Assignment
The entire listing below is to be written out exactly, minus the pictures.

--- START ---

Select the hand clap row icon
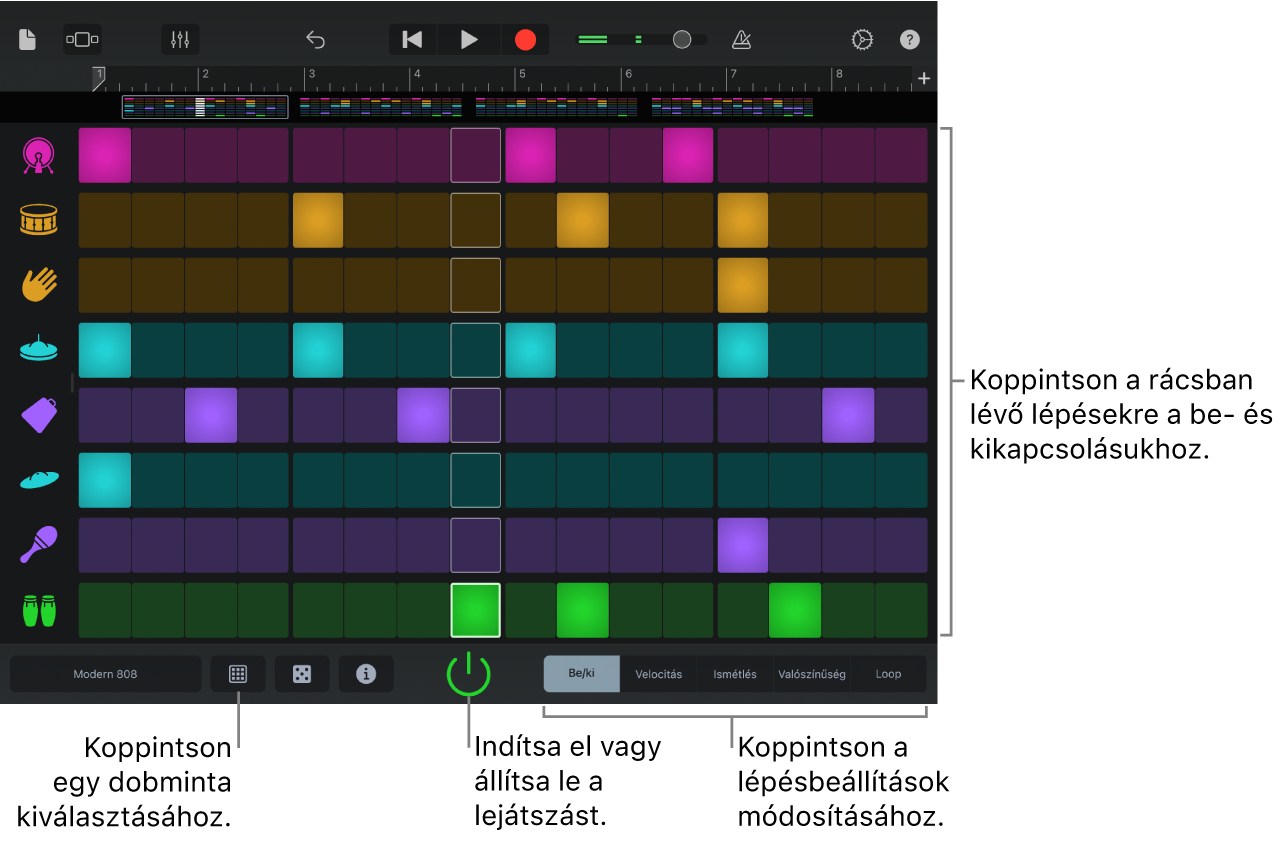point(39,285)
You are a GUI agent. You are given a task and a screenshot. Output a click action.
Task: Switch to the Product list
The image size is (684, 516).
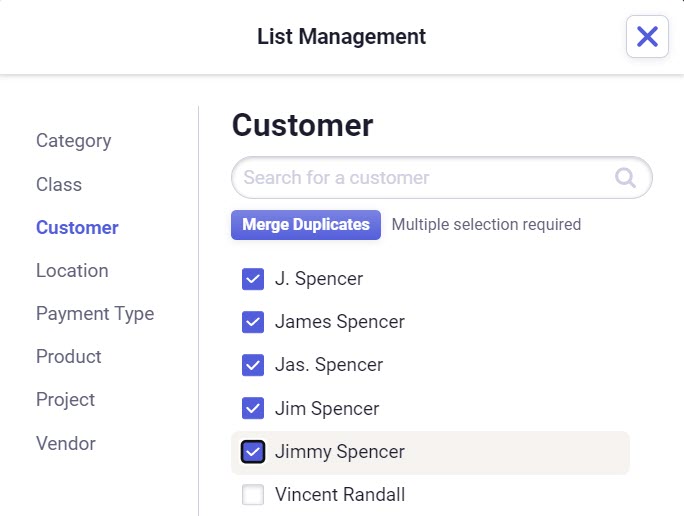click(69, 356)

--- END ---

Answer to this exercise
Select the hand clap row icon
point(39,285)
You are a GUI agent. You are given a task and a screenshot. Output a click action.
Task: Switch to the Product list
The image size is (684, 516).
click(69, 356)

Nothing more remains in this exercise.